Les pages perdues
Par la vitre, j’aperçois le paysage. Certain serait déçu. Ce n’est pas un soleil éclatant qui réchaufferait, de ses rayons, la peau. Non, c’est une brume épaisse qui envahit le décor de ce plat pays. Cet air chargé d’humidité rend le coeur plus lourd mais moins desséché. C’est cette atmosphère qui me rappelle l’enfance. Une image dans la tête, celle de ma grand mère qui parcourt un grand parking. Le long traveling du camescope de mon père. L’humidité, la brume me rappellent la famille. Le mauvais temps n’est pas pour moi une dépression.
Quoique… j’ai déjà le coeur lourd de ne t’avoir pas vu. Cette ville que j’ai vu aujourd’hui dans la brume, une ville-étape qui n’était qu’un nom et qui me fait désormais penser à toi. Es-tu passé par cette rue ? Peut être pas la semaine dernière, mais les murs en gardent certainement le souvenir.
Aujourd’hui, alors que tu sais que je suis ici, que ressens-tu ? Tes yeux sont-ils aussi posés sur cette brume et as-tu imaginé ma présence ? Est-ce que tu as regretté de ne pas m’avoir vu ? Ou, en définitive, étais-tu trop concentré sur tes tâches quotidiennes ? Tu n’as, peut être, même pas fait attention à l’heure et, à la fin de la journée, tu t’en souviendras, alors que le temps s’est éclaircit. Tu n’auras pas partagé mes sentiments. Tu auras été dans un autre monde. Alors que je pensais être proche de toi, tu étais ailleurs. Comme bien des fois j’ai été ailleurs quand tu pensais à moi.

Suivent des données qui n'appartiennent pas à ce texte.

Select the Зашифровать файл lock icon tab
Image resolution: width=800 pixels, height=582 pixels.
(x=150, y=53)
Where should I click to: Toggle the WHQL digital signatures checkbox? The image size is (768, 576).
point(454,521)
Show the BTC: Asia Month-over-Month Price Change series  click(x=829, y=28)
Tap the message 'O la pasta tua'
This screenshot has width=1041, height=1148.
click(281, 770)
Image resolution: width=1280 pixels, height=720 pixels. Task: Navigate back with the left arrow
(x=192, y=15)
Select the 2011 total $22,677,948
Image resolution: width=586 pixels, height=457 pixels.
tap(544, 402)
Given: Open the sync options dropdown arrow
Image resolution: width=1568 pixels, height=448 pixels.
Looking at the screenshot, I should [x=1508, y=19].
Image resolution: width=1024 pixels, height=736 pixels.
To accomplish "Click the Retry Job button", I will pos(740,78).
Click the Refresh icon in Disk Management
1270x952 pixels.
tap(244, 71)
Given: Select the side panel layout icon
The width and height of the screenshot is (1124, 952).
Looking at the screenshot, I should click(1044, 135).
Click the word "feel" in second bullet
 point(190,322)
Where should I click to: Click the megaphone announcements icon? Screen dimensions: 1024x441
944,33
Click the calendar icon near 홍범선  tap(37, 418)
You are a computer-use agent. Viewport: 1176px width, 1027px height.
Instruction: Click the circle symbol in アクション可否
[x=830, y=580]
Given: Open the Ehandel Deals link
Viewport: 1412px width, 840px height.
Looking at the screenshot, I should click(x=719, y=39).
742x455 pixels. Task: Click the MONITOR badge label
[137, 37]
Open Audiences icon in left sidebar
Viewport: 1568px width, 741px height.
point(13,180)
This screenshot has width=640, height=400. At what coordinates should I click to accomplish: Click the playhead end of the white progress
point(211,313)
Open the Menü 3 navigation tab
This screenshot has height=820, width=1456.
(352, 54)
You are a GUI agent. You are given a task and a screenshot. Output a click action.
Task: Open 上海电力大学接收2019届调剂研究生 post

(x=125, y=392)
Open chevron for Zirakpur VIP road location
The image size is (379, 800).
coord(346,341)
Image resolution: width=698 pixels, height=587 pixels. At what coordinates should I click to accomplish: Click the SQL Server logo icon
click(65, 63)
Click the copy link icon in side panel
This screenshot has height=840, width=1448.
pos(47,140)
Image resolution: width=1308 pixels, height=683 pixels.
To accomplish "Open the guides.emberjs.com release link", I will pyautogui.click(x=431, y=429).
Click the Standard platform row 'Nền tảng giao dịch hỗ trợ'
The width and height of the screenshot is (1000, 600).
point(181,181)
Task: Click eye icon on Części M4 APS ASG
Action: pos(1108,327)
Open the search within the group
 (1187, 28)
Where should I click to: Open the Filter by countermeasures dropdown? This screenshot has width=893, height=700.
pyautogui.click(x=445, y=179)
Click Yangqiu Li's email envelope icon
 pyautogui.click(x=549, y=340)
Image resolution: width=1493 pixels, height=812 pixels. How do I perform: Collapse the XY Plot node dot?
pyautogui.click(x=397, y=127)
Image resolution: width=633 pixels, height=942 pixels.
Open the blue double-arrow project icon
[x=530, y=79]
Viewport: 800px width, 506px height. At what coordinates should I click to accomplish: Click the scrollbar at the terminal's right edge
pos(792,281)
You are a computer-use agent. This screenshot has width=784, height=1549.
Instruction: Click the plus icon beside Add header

Tu me le diras peut être après demain. Moi, je me suis réfugié dans un parc, loin de la volière tumultueuse des mésanges, qu’on a enfermées par centaines pour la joie des gamins, mais qui perturbent la quiétude d’un jardin anglais du XIXème, déjà menacé par l’incessant râle des deux axes routiers qui le voisinent. Mon coeur goûte la mélancolie de cette peinture romantique en pensant à toi, avant de regagner la maison où, j’espère, la télévision sera éteinte.